Joy Martinez, Senior Director of Marketing Operations at CS2, joins our host, Camela Thompson, in this episode of the Revenue Marketing Report. Joy shares her passion for helping others identify their strengths, the tools she uses to do this and her insights into why it’s difficult for people to spot their own strengths and weaknesses.
Based in Michigan, Joy is a Senior Director of Marketing Operations at CS2, a marketing ops agency. She assumed the role 6 weeks before recording [she has been at CS2 for 7 months at the time of airing]. However, she boasts of a long and strong background working on marketing apps and demand gen, via in-house roles, consulting, and independent consulting. At the start of this chat, Joy spoke at length about how she found a deep passion for helping others identify their strengths.
Tell us about your consulting background. I know you have a passion for helping people identify their strengths and would love to hear more.
“It all started between 2008 and 2010. I was working for a company that had a toxic work environment. I was working there and thinking there had to be better employment and better cultures out there.

» Data provided:
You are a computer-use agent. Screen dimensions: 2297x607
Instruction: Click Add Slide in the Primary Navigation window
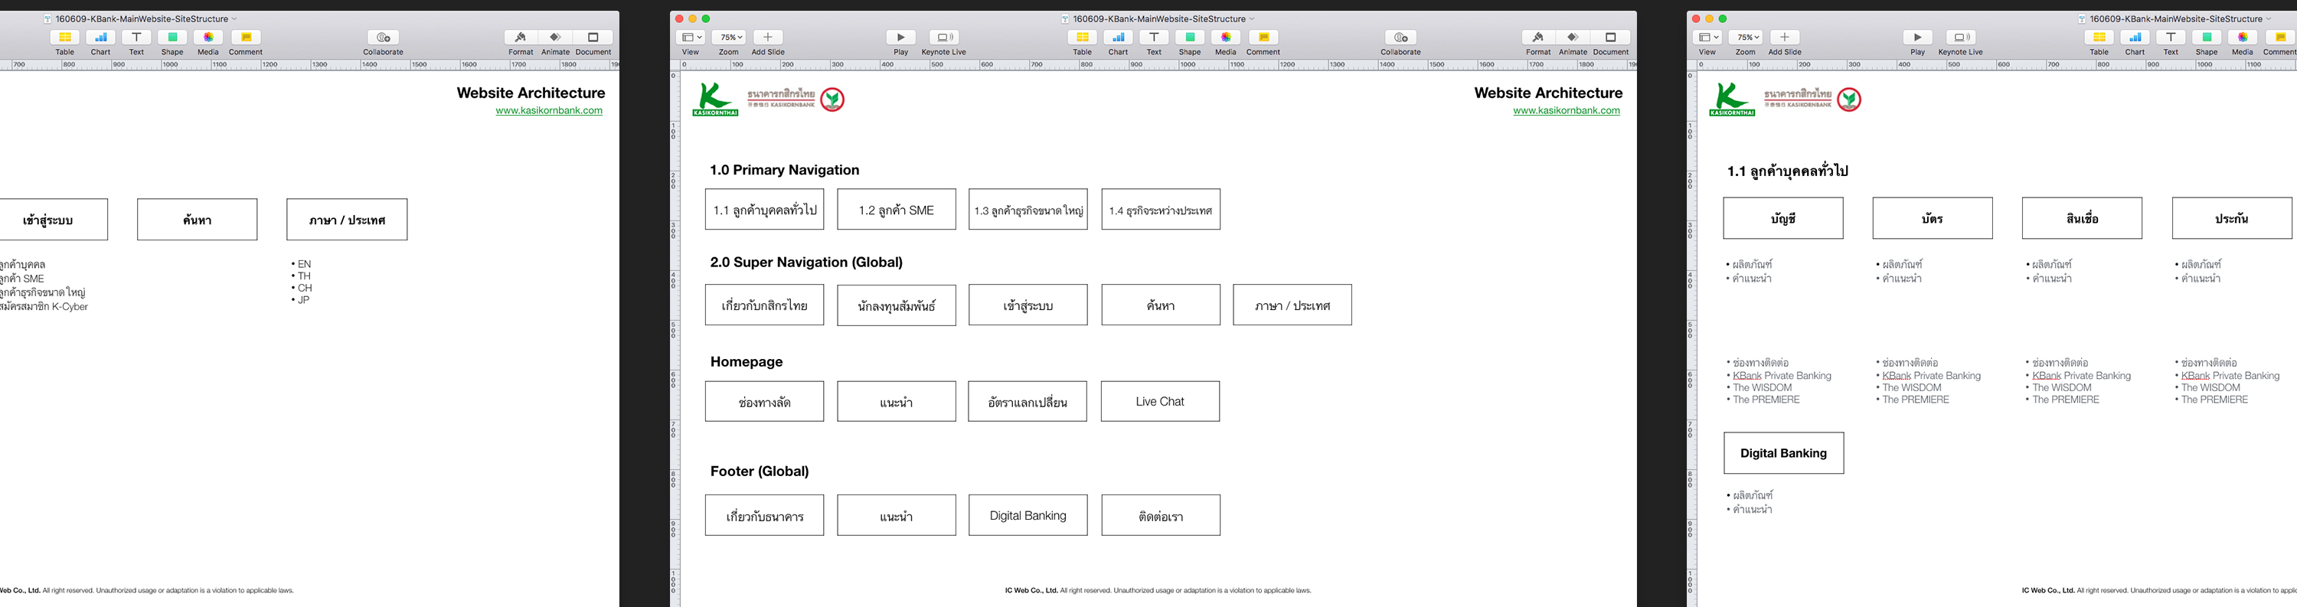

---

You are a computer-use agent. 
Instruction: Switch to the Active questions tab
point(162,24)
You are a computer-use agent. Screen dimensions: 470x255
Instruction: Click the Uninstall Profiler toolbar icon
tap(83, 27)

» Work to complete:
[1] According to the episode summary, what kind of company is CS2?
[2] Write out the stretch of the episode summary from "Based in Michigan, Joy" through "identify their strengths.".

» Expected responses:
[1] A marketing ops agency.

[2]
Based in Michigan, Joy is a Senior Director of Marketing Operations at CS2, a marketing ops agency. She assumed the role 6 weeks before recording [she has been at CS2 for 7 months at the time of airing]. However, she boasts of a long and strong background working on marketing apps and demand gen, via in-house roles, consulting, and independent consulting. At the start of this chat, Joy spoke at length about how she found a deep passion for helping others identify their strengths.